Sony Absen di E3 2019, Microsoft Curi Kesempatan Pamer Xbox Baru?

Liputan6.com, Jakarta – Electronic Entertainment Expo (E3) 2019 akan digelar pada Juni mendatang di Amerika Serikat (AS). Secara mengejutkan, Sony menyatakan akan absen dalam ajang tersebut.

Momen ini tentu tidak disia-siakan oleh kompetitornya, Microsoft, yang akan menyiapkan kejutan untuk konsol Xbox One-nya.

Dilansir dari Gamerant pada Minggu (3/2/2019), kepala divisi Xbox Phil Spencer mengatakan akan menyiapkan lini yang ia klaim ‘hebat’ untuk gelaran tersebut.

Spencer juga menyebutkan rencana untuk berbicara tentang masa depan Xbox dan menyatakan bahwa 2019 menjadi momen “go time” bagi mereka.

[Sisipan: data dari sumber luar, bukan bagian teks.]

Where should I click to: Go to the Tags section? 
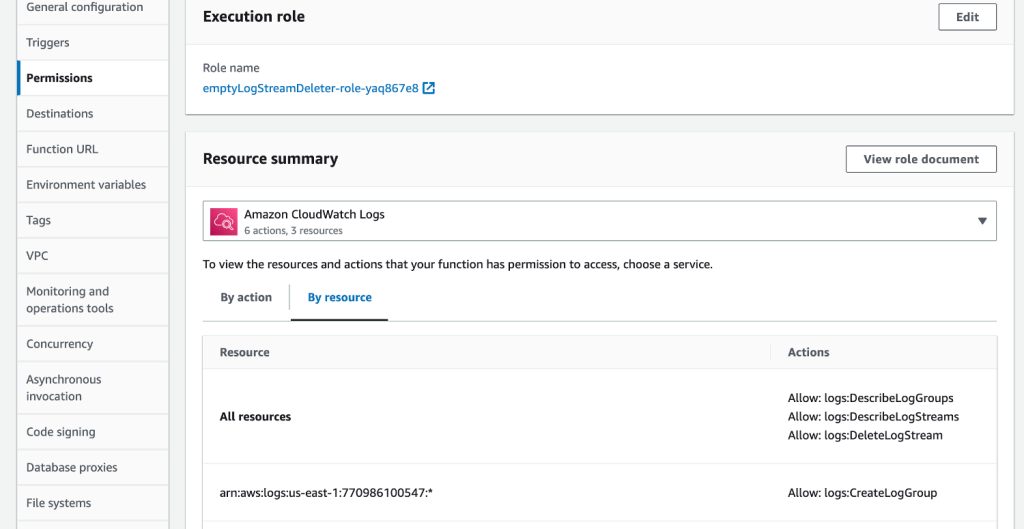click(39, 220)
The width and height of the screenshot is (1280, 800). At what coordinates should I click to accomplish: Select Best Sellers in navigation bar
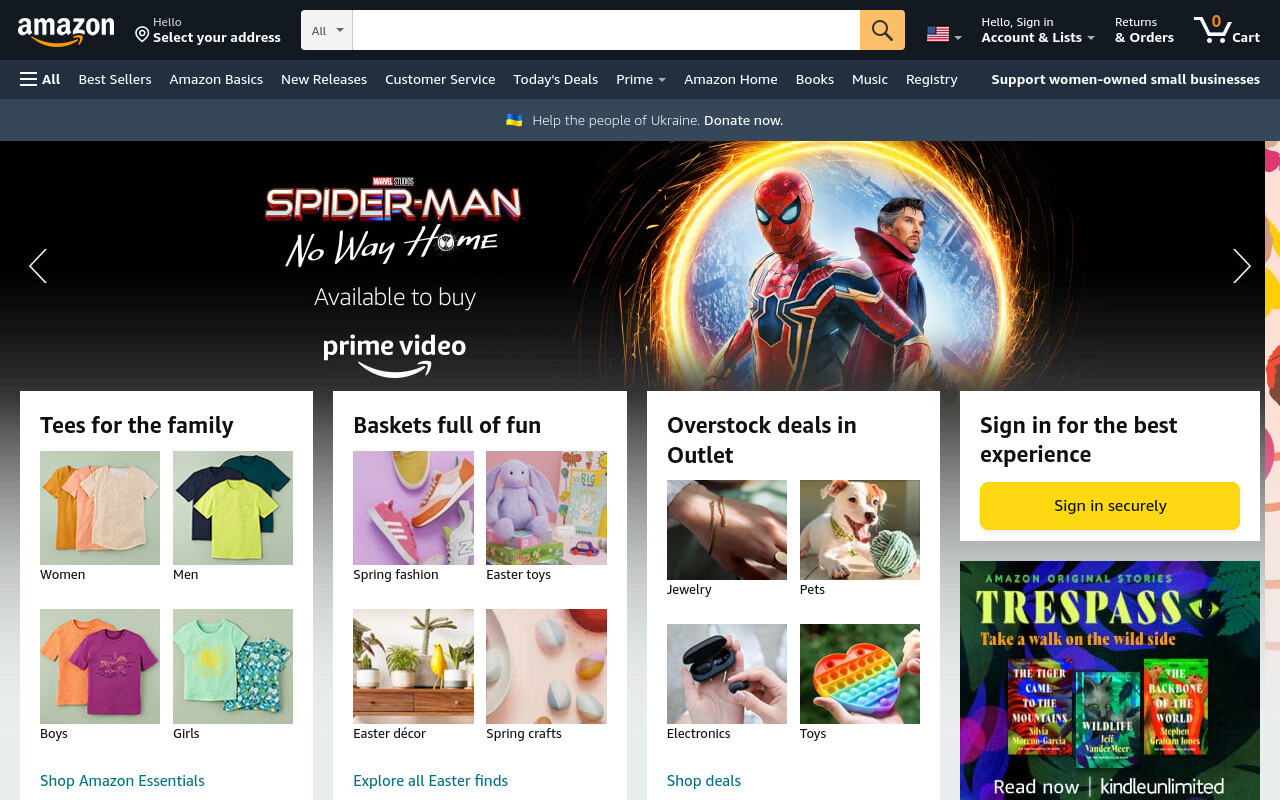[x=115, y=79]
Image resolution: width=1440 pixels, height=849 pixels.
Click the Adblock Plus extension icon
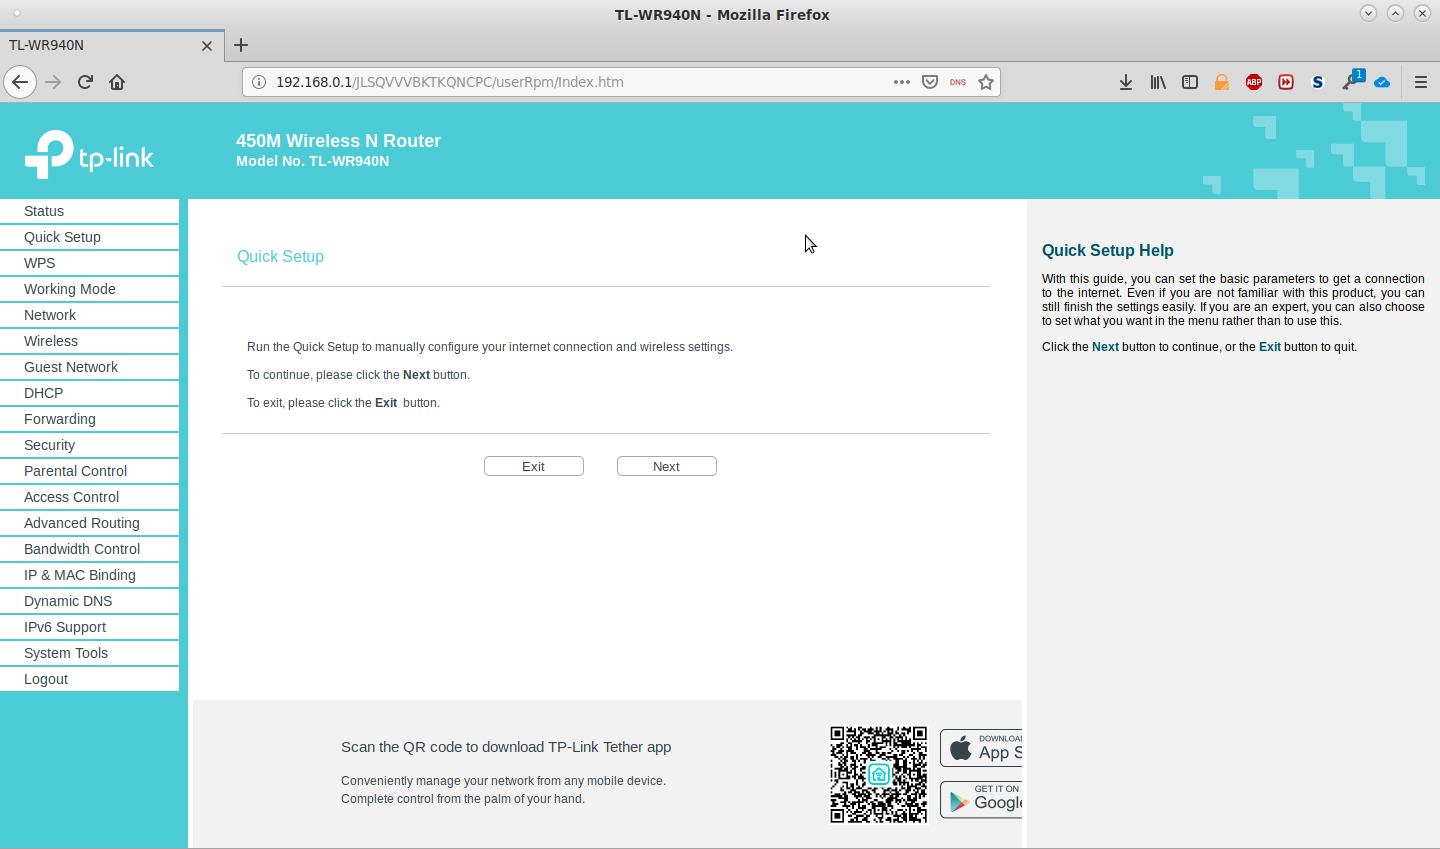1253,82
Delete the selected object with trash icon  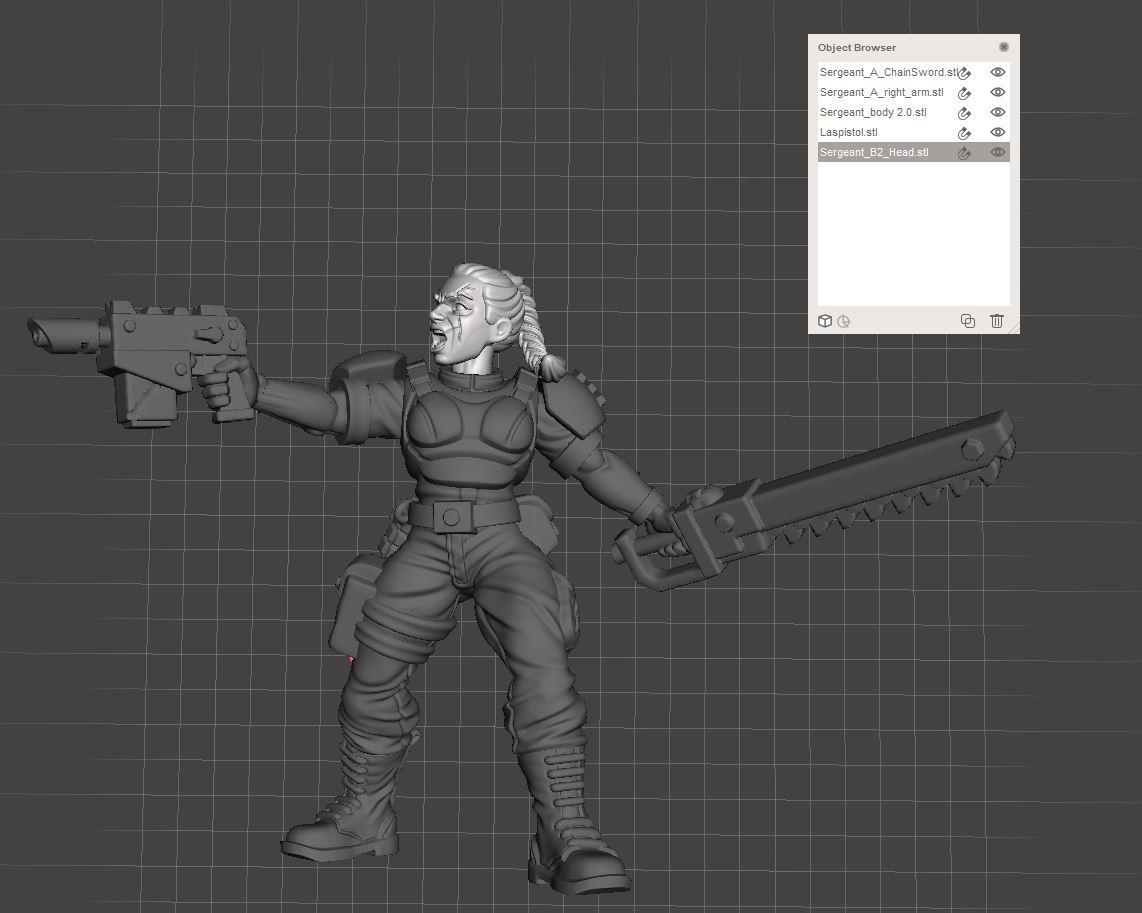[x=997, y=321]
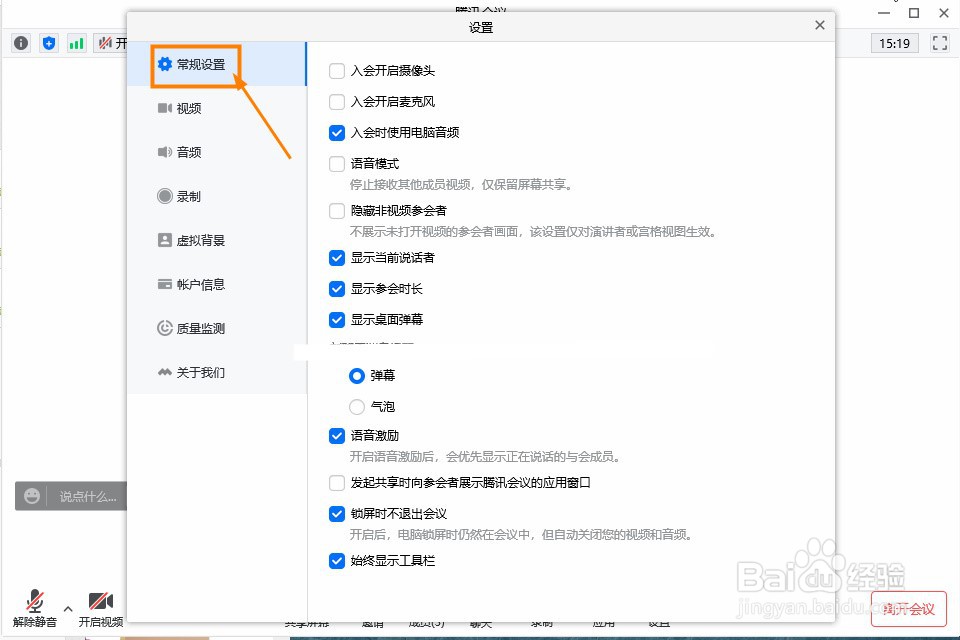Enable 入会开启摄像头 checkbox
The image size is (960, 640).
coord(337,70)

“Ada beberapa berita tentang E3 di musim gugur. Kami akan melaju dan menjadi besar di E3 lebih dari yang pernah kami lakukan. Saya suka kesempatan itu,” kata Spencer.

Xbox memang telah tertinggal dari pesaing utamanya, PS4. Fakta juga menunjukkan bahwa penjualan Xbox One hanya separuh dari penjualan PlayStation 4.

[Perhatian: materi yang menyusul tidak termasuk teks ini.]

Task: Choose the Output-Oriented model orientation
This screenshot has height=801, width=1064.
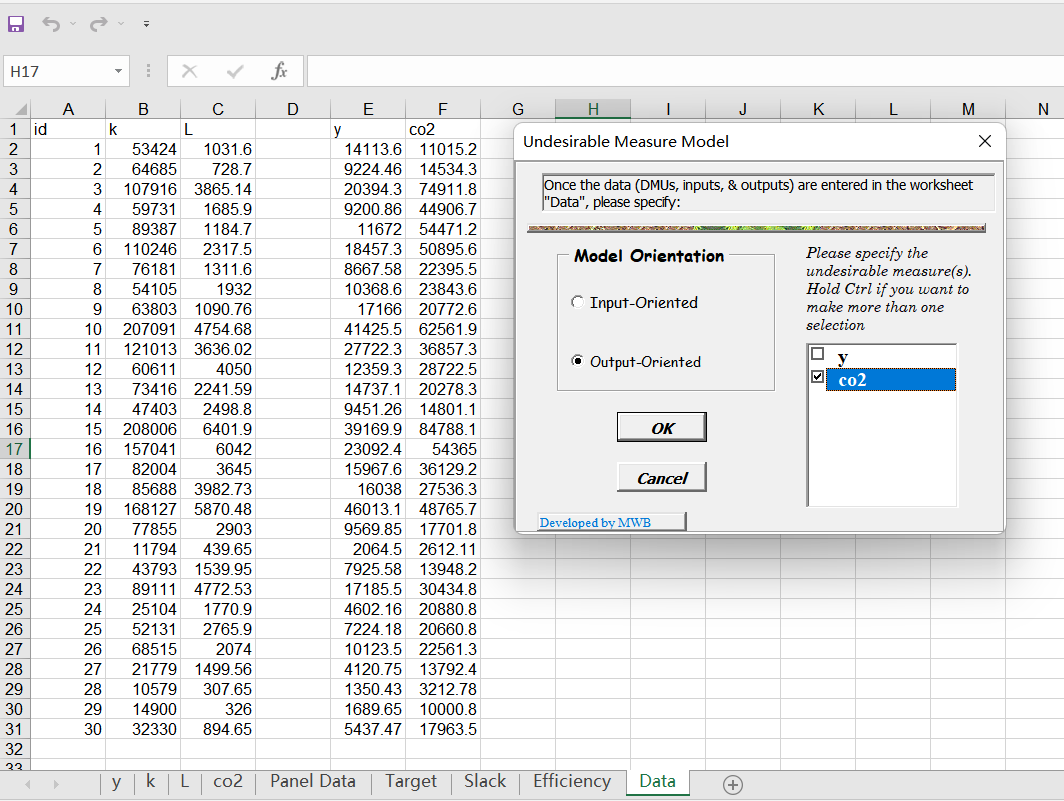Action: tap(577, 362)
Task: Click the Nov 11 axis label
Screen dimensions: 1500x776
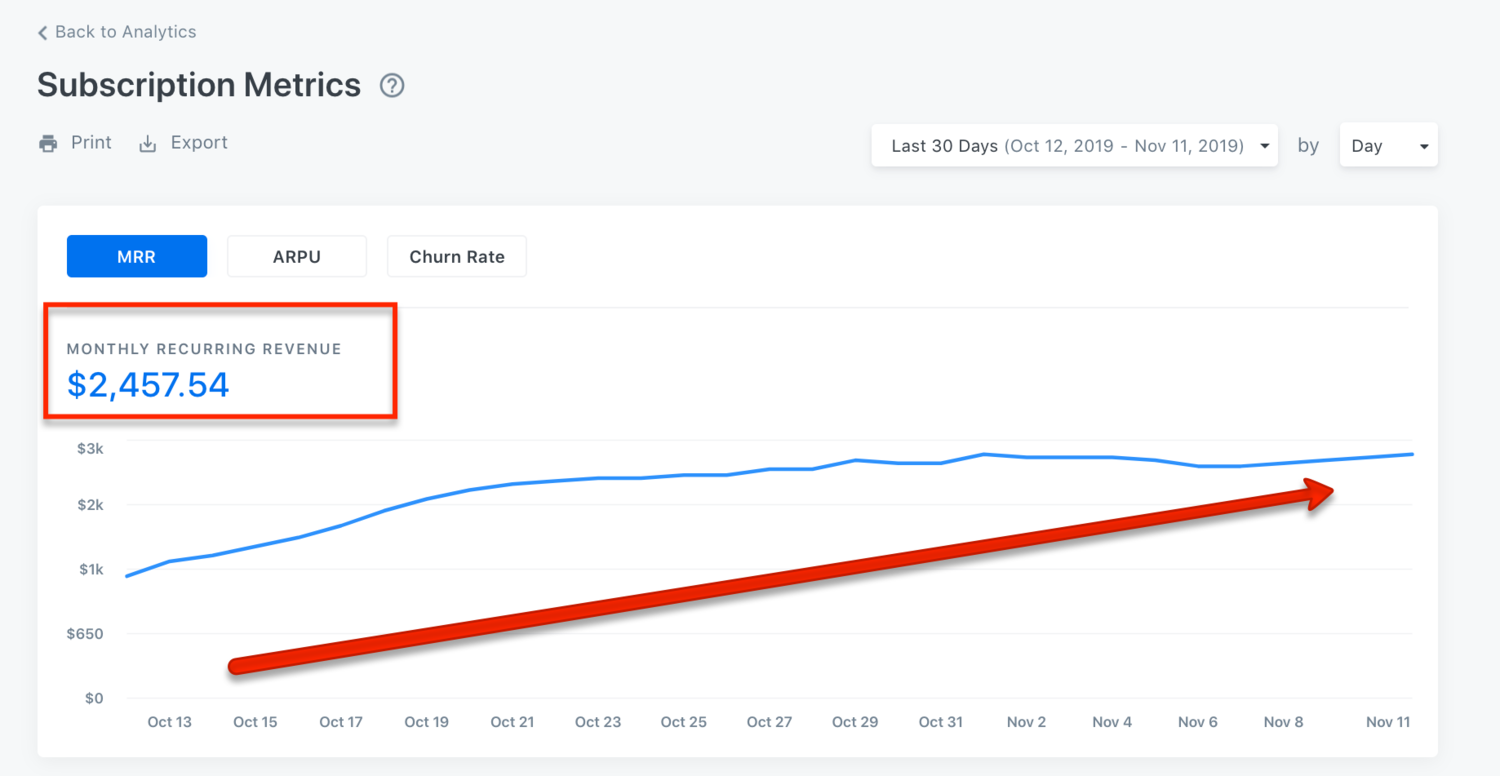Action: pyautogui.click(x=1388, y=722)
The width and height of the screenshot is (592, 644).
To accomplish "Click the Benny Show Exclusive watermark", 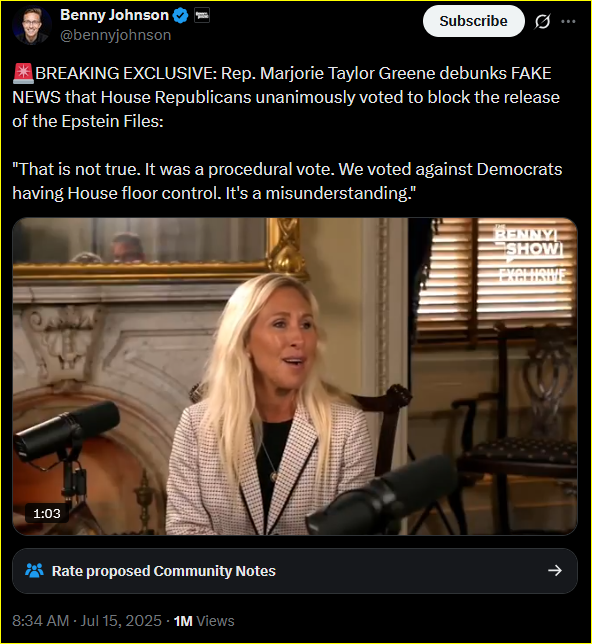I will pyautogui.click(x=530, y=255).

Absennya Sony pada E3 2019, tentu bisa menjadi momentum kebangkitan mereka untuk mengejar ketertinggalan.

Salah satu aspek yang dinantikan dari Microsoft adalah informasi lebih lanjut mengenai Project xCloud, layanan streaming yang memungkinkan gamer untuk memainkan konsol di semua perangkat, seperti laptop, PC, bahkan smartphone.

Karenanya, menarik untuk menantikan kejutan apa yang akan dibawa Xbox pada ajang E3 2019 nanti.

Sudah jadi rahasia umum kalau Microsoft dan Sony telah mempersiapkan konsol terbaru mereka, yakni Scarlett (kode nama Xbox terbaru) dan PS5.

Namun, informasi tentang bagaimana bentuknya, kapan dirilis, dan fitur apa yang diusung kedua konsol tersebut masih menjadi rahasia.

Simpang siur dan perdebatan kapan kedua konsol tersebut meluncur di pasaran pun ramai di internet.

Beberapa berpendapat kalau PS5 dan Xbox terbaru itu bakal meluncur pada 2019 atau 2020.

Namun, salah satu analis gadget menungkap kedua konsol tersebut bakal meluncur di pasaran tiga tahun mendatang, yakni 2021.

Terlepas banyak dugaan atau prediksi saat ini, Lewis Ward, selaku analis IDC mengatakan kedua konsol itu tidak akan meluncur pada 2019 atau 2020, tetapi pada 2021.

“Saya tidak yakin,” kata Ward ketika ditanya apakah dia yakin Microsoft akan merilis Xbox Scarlett lebih awal ketimbang PS5.

“Saat ini saya memproyeksikan kedua konsol akan debut pada 2021, setahun lebih lambat dari perkiraan banyak analis,” tambahnya seperti dilansir GamingBolt, Kamis (27/12/2018).

Berkaca dari bagaimana masing-masing perusahaan pembuat konsol (Sony, Microsoft, dan Nintendo) yang berlomba-lomba untuk lebih unggul dari pesaingnya.

Saat ini, Sony tampaknya belum memiliki alasan untuk meluncurkan konsol terbarunya di pasaran.

Bagaimanapun juga, PS4 merupakan salah satu konsol gim paling sukses saat ini.

Selain itu, PS4 juga memiliki beberapa judul gim eksklusif yang bakal meluncur dalam waktu dekat ini, termasuk Death Stranding buatan Hideo Kojima, dan The Last of Us: Part 2.